House Education and Workforce Committee chairwoman Virginia Foxx (R-NC) pressed Cardona on the more than $146 billion in debt that President Biden has canceled for student borrowers since taking office.
“You’ve been proudly volunteering taxpayers to take on the student loan debt of largely wealthy college graduates,” Foxx (R-NC) said. “Do you believe that students who spend their time in college calling for the destruction of an ethnic or religious group, or spend their time preventing students of particular ethnic or religious groups from walking around campus freely, or spend their time occupying campus buildings deserve to have their education paid for by taxpayers?”
“I’m really proud of the work that we’re doing to provide a lifeline to students who chose to go to college,” Cardona, 48, began to say, adding that he “couldn’t hear” Foxx’s question “that well.”

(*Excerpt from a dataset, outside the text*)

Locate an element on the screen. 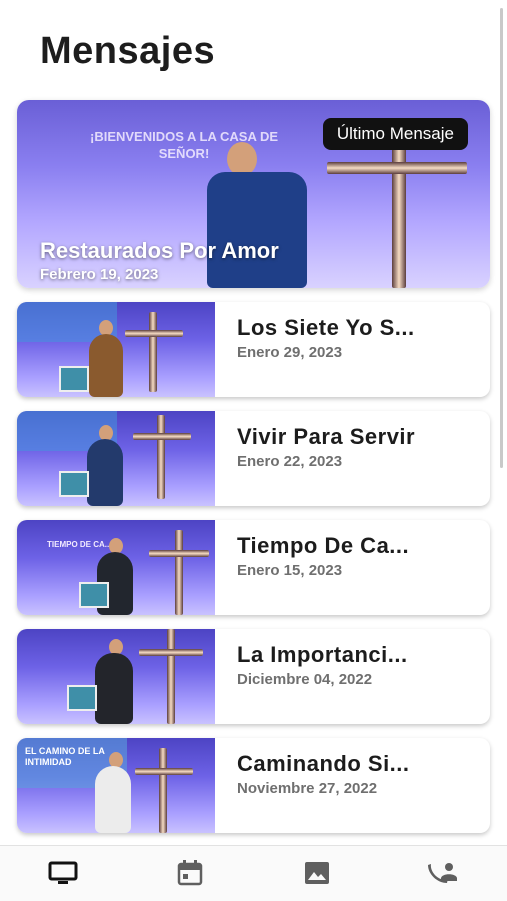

“I’m talking about the students who are being antisemitic and stopping Jewish students from being able to go to class and threatening them,” Foxx interjected. “Do you want to have the taxpayers pay their loans off?”
“I believe that students who are breaking the law and are disrupting the educational environment should be held to account,” Cardona answered, dodging the question.

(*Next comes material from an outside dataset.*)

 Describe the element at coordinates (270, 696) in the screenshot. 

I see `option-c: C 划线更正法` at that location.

“Will you commit to ensuring that no student who has harassed other students, or prevented other students from going to class or broken laws receives any form of student loan forgiveness?” Foxx asked again.

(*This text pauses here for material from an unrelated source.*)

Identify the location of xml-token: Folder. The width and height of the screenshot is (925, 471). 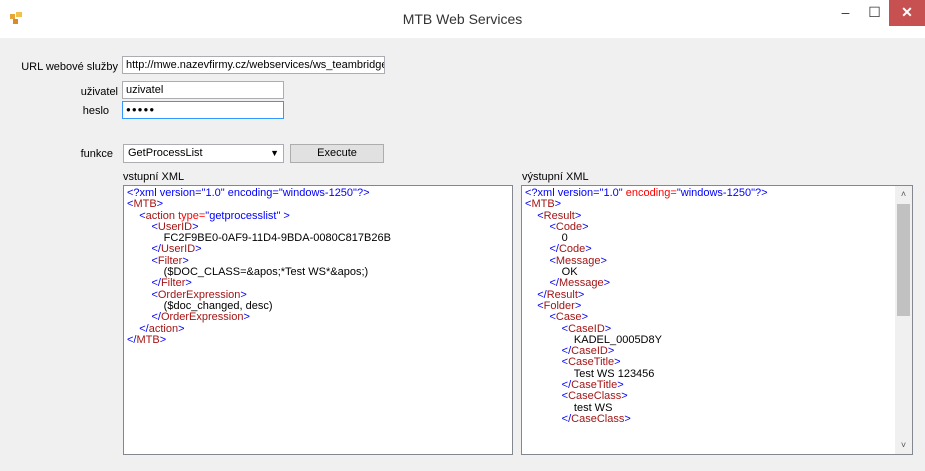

“We are committed to making sure campuses are safe. I condemn any form of hate or any violence on campus,” Cardona said, evading the question a third time.
“Well, we’d like you to follow through on those who do break the law, and make sure they don’t receive student loan forgiveness,” Foxx responded.
The House panel held the Tuesday hearing on the Education Department’s annual budget, as well as its other policies and programs like Biden’s student debt cancellation, which Republicans have harshly criticized as an election “ploy” to win over young voters.
“These loan schemes do not forgive debt,” Senate Health, Education, Labor and Pensions Committee ranking member Bill Cassidy said last month. “They transfer the debt from those who willingly took it on to the 87[%] of Americans who decided to not go to college or already worked to pay off their loans.”
“This is an unfair ploy to buy votes before an election and does absolutely nothing to address the high cost of education that puts young people right back into debt,” added Cassidy (R-La.).
After Biden’s initial $430 billion debt cancellation program was struck down by the Supreme Court last year, the president moved forward with a second plan that could end up costing US taxpayers as much as $559 billion over the next 10 years, the Penn Wharton Budget Model estimated.
Foxx called for Cardona to resign in February after he declined to answer in an interview with Jewish Insider whether “From the river to the sea, Palestine will be free” is an antisemitic call for the genocide of Jews.
“I saw this as a failure of moral clarity deeming you unfit for public office and called for your resignation in February,” she told the secretary on Tuesday. “With the outbreak of campus riots, I am only more resolute, so I will say it again: you must resign.”
“On all the broad strokes, you have a failing grade,” she went on. “The Department has failed to protect young women with its Title IX rewrite, failed to return employees to the office to work in-person, and failed to pass its 2023 financial audit.”
“I see each of these failures as a result of the original failure—that the federal government inserted itself into education in the first place,” Foxx added, before taking another swipe at Cardona for botching a famous line of former President Ronald Reagan.
“There are good reasons why the word education does not appear in the Constitution. Education is done best when it is handled at the local level,” she said. “As President Ronald Reagan once famously said, ‘The nine most terrifying words in the English language are: ‘I’m from the government, and I’m here to help.’”
In November, Cardona had left off the first half of the Gipper’s dig at big government when touting his department’s achievements.
In his opening remarks, the education secretary told panel members, “My purpose here today is to propose a budget that helps protect and support our nation’s students.”
“The Biden-Harris administration, including the Department of Education, is taking action each and every day to help ensure that schools and colleges are free from discrimination and safe for Jewish students and all students,” he added. “And we’ll continue to do so.”